Der Tag der Taufe von Mutter und Tochter rückte näher, die in der Wiener Peterskirche stattfinden sollte. Wir bereiteten gemeinsam die Taufkerzen vor, zwei weiße Schals dienten als Taufkleider, Kaiya bastelte Mitbringsel für die eingeladenen Gäste, vor allem ihre Schulkollegen. Der Tauftermin wurde auf den 1. Mai festgelegt.
Kaiya wollte auf den Namen Maria getauft werden, und so wählte Wan Jye als Taufnamen Anna. Die Freude wuchs und Wan Jyes Spannung stieg, ob sie auch alles richtig machen würde… Am Palmsonntag drückte ihr jemand Palmkätzchen in die Hand, als sie in die Heilige Messe ging. Noch wusste sie nicht, was sie damit tun sollte… und so gibt es immer wieder neue Dinge zu entdecken…!
Unmittelbar vor der Heiligen Messe empfahl ich ihr, den Heiligen Geist um Seine Gnade zu bitten. Sie antwortete: „Kaiya und ich haben heute früh gemeinsam gebetet und genau das gemacht.“ Die Taufe fand während einer Familienmesse statt, in der auch viele Kinder waren und die noch nie eine Taufe von Erwachsenen erlebt hatten. Sie waren beeindruckt. Wan Jye empfing außer der Taufe auch die Firmung und die Hl. Eucharistie, Kaiya wird im Juni zur Erstkommunion gehen.
Die meisten Klassenkollegen Kaiyas waren auch da und freuten sich mit ihr. Es gab in der Krypta der Peterskirche eine schöne Agape – die erste nach Corona – und einen Berg Geschenke. Es war wirklich ein würdiges und sehr schönes Fest für die ganze Gemeinde.

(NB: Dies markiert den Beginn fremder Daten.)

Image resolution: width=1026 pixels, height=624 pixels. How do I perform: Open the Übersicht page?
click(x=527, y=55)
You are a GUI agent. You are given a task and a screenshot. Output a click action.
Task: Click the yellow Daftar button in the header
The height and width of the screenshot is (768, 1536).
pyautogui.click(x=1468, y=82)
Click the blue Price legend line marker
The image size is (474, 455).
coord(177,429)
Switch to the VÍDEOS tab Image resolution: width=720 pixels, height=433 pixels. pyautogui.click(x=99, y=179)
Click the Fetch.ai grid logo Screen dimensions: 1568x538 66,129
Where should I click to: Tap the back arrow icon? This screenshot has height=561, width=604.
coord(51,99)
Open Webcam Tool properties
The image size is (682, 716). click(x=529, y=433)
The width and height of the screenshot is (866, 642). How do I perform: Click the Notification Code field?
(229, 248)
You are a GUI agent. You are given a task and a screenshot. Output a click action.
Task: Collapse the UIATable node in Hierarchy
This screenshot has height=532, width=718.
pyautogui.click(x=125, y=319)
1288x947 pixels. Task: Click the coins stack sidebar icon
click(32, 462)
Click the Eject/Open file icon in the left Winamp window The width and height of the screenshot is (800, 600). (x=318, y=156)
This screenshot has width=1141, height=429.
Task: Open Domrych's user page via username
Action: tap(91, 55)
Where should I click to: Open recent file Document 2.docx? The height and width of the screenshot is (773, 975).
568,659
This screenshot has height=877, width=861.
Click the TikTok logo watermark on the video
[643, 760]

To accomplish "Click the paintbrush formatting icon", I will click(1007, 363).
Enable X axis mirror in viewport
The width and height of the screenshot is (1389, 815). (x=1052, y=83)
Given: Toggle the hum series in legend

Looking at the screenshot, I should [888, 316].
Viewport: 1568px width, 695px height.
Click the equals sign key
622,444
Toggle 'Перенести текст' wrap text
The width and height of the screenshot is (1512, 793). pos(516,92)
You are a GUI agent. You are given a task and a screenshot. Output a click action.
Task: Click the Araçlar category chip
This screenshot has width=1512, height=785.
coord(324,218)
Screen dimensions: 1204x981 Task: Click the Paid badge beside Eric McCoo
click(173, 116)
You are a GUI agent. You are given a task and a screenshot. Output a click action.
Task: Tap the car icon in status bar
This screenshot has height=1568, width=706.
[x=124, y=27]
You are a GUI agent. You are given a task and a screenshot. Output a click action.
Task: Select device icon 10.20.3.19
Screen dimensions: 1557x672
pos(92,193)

Als Wan Jye und Kaiya gingen sie in die Peterskirche hinein – und als Anna und Maria kamen sie freudestrahlend wieder heraus.
Und noch etwas: als Wan Jye sich entschloss, getauft zu werden, waren ihre Eltern in Malaysia gar nicht begeistert, dass ihre Tochter katholisch wird und erklärten sie und ihre Enkelin als nicht mehr zur Familie gehörend. Doch es veränderte sich etwas in ihnen…. Am Ende der Vorbereitungszeit auf die Taufe erzählten die Eltern, sie hätten schon zwei katholische Kirchen in ihrer Nähe ausgemacht, wo Anna und Maria beim nächsten Besuch in Malaysia die Hl. Messe besuchen können. Und dann könnten sie den beiden auch eine Wundertätige Medaille als Taufgeschenk geben… Welche Freude!
Anna und ich treffen uns weiterhin regelmäßig, für sie und ihre Tochter Maria hat ein neuer Lebensweg begonnen.